There’s a grubby little outfit that presides over a lot of the privatisation projects in this country. It’s called ‘Partnerships UK’ – a public-private partnership, set up by the Labour Government, 49% publicly owned and 51% private. Its mission statement is to privatise everything that moves.
You can check out Partnerships UK here. You can tell they’re really good because they’ve got a picture of origami models on their website. The website boasts of PUK’s involvement in the development of the £40 billion PFI market. PUK is crawling all over the NHS these days: in PFI projects, NHS LIFT (the community NHS version of PFI), and in the Autonomous Provider Organisations that are about stripping community health services out of the NHS.
I checked out PUK’s shareholders the other day. They include some real financial success stories: the Royal Bank of Scotland, the Bank of Scotland, Barclays, Abbey National etc. You may recall they’ve been having a spot of bother recently.
The Royal Bank of Scotland has failed so catastrophically it’s almost funny. This is not a little community bank in the Highlands of Scotland, by the way. The Royal Bank of Scotland is a vast financial institution – it owns Nat West, and the insurance company DirectLine. A couple of weeks back, the value of RBS fell by 40% in a single day. At one point, the collapse was so great that RBS was haemorrhaging value by £2 million per second.
I’ve asked the question for a long time, ‘What the hell do banks know about running the NHS?’. It might be legitimate now to ask instead, ‘What the hell do the banks know about running banks?’.
PFI projects are in deep trouble. They’ve always been a disaster from our point of view – a neat con trick for transferring billions of pounds of our money straight into the black hole of the private sector. PFI schemes have been a license to print money. Allyson Pollock‘s excellent summary of some of the lunacies in the NHS notes that shareholders in one Scottish hospital PFI project will reap dividends of £168 million on an equity stake of £500,000 – not a bad rate of return. The Public Accounts Committee has criticised investors in the Norfolk and Norwich PFI hospital of ‘lining their own pockets’.
The challenge for the banks – and for Serco, GSL, Innisfree, Balfour Beatty and all the other profiteers – is that the profits are set to be a whole load less. Banks are lending less, and charging more when they do. In the past, PFI companies have made a pile of extra money through ‘refinancing’ – companies trading debts with one another, making money out of thin air, and getting away with this lunacy until the whole house of cards came tumbling down earlier this month. The Government is now threatening to control this kind of thing.
These companies aren’t sentimentalists. They don’t build hospitals and schools and health centres as a programme of good works – they do it to make money. If the money isn’t there to be made, they’ll walk away.

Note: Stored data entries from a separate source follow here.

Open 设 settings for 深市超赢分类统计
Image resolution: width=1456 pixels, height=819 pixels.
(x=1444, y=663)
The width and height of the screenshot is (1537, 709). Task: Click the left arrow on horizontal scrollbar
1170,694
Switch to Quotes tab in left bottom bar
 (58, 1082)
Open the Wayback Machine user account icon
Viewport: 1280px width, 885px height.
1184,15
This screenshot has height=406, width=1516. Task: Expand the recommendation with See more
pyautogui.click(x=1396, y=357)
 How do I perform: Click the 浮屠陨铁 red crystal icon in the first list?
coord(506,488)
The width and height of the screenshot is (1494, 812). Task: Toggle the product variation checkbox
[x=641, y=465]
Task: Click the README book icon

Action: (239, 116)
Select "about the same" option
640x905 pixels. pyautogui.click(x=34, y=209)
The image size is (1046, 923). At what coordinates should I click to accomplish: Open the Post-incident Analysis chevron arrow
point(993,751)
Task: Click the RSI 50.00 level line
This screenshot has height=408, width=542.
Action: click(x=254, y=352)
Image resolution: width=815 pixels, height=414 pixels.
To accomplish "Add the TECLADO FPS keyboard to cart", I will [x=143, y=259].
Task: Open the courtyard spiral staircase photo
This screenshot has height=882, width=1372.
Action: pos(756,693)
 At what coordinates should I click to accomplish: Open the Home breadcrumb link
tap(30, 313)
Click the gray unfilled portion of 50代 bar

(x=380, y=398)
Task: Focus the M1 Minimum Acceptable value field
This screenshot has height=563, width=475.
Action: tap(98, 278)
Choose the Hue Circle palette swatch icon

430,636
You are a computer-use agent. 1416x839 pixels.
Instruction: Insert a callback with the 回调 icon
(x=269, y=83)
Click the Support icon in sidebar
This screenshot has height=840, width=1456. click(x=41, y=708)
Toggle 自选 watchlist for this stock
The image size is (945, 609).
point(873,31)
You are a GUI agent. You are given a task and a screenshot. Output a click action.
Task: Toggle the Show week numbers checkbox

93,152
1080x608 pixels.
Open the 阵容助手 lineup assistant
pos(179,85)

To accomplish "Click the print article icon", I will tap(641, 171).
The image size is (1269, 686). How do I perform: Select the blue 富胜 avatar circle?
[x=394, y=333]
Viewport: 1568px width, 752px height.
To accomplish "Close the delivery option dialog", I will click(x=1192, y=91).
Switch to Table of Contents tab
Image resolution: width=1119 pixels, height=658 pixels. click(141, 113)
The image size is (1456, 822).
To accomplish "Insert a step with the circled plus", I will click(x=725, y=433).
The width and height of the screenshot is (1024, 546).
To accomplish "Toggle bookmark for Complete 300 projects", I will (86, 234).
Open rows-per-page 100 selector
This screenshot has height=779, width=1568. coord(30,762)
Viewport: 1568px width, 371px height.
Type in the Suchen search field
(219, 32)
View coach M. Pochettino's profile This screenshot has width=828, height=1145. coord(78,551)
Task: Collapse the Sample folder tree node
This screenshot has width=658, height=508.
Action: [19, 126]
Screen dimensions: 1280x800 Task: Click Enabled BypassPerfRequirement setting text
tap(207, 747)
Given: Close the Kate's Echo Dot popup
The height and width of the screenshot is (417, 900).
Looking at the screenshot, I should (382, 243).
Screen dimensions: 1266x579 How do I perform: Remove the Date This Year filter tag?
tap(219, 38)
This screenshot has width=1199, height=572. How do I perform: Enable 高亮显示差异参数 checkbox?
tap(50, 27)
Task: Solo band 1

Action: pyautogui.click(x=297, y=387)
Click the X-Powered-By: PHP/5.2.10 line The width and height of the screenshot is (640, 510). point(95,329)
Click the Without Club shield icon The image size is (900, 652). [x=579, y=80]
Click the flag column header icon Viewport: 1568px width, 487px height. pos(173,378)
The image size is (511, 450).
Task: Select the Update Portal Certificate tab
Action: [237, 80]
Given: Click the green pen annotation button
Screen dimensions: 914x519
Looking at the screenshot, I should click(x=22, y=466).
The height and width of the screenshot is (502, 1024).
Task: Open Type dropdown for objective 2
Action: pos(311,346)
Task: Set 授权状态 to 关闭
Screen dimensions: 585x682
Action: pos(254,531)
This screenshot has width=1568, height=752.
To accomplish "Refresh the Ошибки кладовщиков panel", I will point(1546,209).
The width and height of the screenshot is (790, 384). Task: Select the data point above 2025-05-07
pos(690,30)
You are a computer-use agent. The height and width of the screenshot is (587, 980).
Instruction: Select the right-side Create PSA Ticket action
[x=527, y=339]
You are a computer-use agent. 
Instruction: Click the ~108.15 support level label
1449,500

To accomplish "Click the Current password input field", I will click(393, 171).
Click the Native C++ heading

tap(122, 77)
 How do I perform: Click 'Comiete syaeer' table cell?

So where does that leave us? The Government’s now spending £500 billion on bailing out the banks – that’s over five times the budget of the NHS, incidentally. So we could be left without new hospitals and health centres, because the banks have got all the dosh. We could, on the other hand, see the newly nationalised banks and the PFI companies subsidised in continuing to rip off the NHS, as part of the Government’s plans to privatise the health service. Totally mad, but sadly quite likely.
There’s an alternative, though. The madness of a market approach to the public sector has never been clearer. It’s time to draw a line under this nonsense. The NHS should be about public funding for publicly owned and publicly accountable health care. The hall mark of a decent society is that we look after sick people because we’re human beings and we care about one another. Why should profit have anything at all to do with health care?